**Given request**:
Write out all of the following records word for word, without changing anything.

**Entries provided**:
- - - - - - -

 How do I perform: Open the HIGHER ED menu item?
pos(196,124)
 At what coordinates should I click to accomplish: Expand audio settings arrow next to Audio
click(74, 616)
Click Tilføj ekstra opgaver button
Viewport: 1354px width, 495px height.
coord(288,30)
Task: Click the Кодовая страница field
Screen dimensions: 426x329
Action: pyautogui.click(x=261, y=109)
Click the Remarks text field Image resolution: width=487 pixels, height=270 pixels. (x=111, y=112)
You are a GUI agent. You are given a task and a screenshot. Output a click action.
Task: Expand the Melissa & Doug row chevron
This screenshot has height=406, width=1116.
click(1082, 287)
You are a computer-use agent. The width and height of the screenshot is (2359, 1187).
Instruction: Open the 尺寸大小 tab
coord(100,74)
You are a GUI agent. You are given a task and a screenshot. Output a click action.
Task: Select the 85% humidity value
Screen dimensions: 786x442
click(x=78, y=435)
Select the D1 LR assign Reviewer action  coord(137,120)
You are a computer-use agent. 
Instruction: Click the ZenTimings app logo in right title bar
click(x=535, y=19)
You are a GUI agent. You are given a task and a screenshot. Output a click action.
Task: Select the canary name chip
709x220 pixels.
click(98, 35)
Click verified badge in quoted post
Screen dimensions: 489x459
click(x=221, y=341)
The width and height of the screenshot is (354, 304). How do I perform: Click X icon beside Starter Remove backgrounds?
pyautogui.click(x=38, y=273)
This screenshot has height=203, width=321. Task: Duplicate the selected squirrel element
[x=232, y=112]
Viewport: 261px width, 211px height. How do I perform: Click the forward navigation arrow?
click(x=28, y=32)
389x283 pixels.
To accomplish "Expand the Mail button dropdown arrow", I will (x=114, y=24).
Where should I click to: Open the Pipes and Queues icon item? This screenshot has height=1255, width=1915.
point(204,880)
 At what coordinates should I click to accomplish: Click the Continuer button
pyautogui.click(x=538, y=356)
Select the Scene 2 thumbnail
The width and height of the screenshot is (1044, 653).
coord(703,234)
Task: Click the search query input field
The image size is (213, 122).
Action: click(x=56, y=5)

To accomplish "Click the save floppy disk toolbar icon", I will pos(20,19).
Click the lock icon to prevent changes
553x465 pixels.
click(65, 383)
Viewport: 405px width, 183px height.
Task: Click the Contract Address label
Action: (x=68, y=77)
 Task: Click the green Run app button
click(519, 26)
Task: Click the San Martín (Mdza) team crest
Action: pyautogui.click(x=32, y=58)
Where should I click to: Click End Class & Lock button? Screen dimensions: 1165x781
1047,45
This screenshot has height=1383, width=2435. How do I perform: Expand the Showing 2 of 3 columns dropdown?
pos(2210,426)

- - - - - - -

**Solved problem**:
 How do I perform: Open the HIGHER ED menu item?
pos(196,124)
 At what coordinates should I click to accomplish: Expand audio settings arrow next to Audio
click(74, 616)
Click Tilføj ekstra opgaver button
Viewport: 1354px width, 495px height.
coord(288,30)
Task: Click the Кодовая страница field
Screen dimensions: 426x329
Action: pyautogui.click(x=261, y=109)
Click the Remarks text field Image resolution: width=487 pixels, height=270 pixels. (x=111, y=112)
You are a GUI agent. You are given a task and a screenshot. Output a click action.
Task: Expand the Melissa & Doug row chevron
This screenshot has height=406, width=1116.
click(1082, 287)
You are a computer-use agent. The width and height of the screenshot is (2359, 1187).
Instruction: Open the 尺寸大小 tab
coord(100,74)
You are a GUI agent. You are given a task and a screenshot. Output a click action.
Task: Select the 85% humidity value
Screen dimensions: 786x442
click(x=78, y=435)
Select the D1 LR assign Reviewer action  coord(137,120)
You are a computer-use agent. 
Instruction: Click the ZenTimings app logo in right title bar
click(x=535, y=19)
You are a GUI agent. You are given a task and a screenshot. Output a click action.
Task: Select the canary name chip
709x220 pixels.
click(98, 35)
Click verified badge in quoted post
Screen dimensions: 489x459
click(x=221, y=341)
The width and height of the screenshot is (354, 304). How do I perform: Click X icon beside Starter Remove backgrounds?
pyautogui.click(x=38, y=273)
This screenshot has height=203, width=321. Task: Duplicate the selected squirrel element
[x=232, y=112]
Viewport: 261px width, 211px height. How do I perform: Click the forward navigation arrow?
click(x=28, y=32)
389x283 pixels.
To accomplish "Expand the Mail button dropdown arrow", I will (x=114, y=24).
Where should I click to: Open the Pipes and Queues icon item? This screenshot has height=1255, width=1915.
point(204,880)
 At what coordinates should I click to accomplish: Click the Continuer button
pyautogui.click(x=538, y=356)
Select the Scene 2 thumbnail
The width and height of the screenshot is (1044, 653).
coord(703,234)
Task: Click the search query input field
The image size is (213, 122).
Action: click(x=56, y=5)

To accomplish "Click the save floppy disk toolbar icon", I will pos(20,19).
Click the lock icon to prevent changes
553x465 pixels.
click(65, 383)
Viewport: 405px width, 183px height.
Task: Click the Contract Address label
Action: (x=68, y=77)
 Task: Click the green Run app button
click(519, 26)
Task: Click the San Martín (Mdza) team crest
Action: pyautogui.click(x=32, y=58)
Where should I click to: Click End Class & Lock button? Screen dimensions: 1165x781
1047,45
This screenshot has height=1383, width=2435. How do I perform: Expand the Showing 2 of 3 columns dropdown?
pos(2210,426)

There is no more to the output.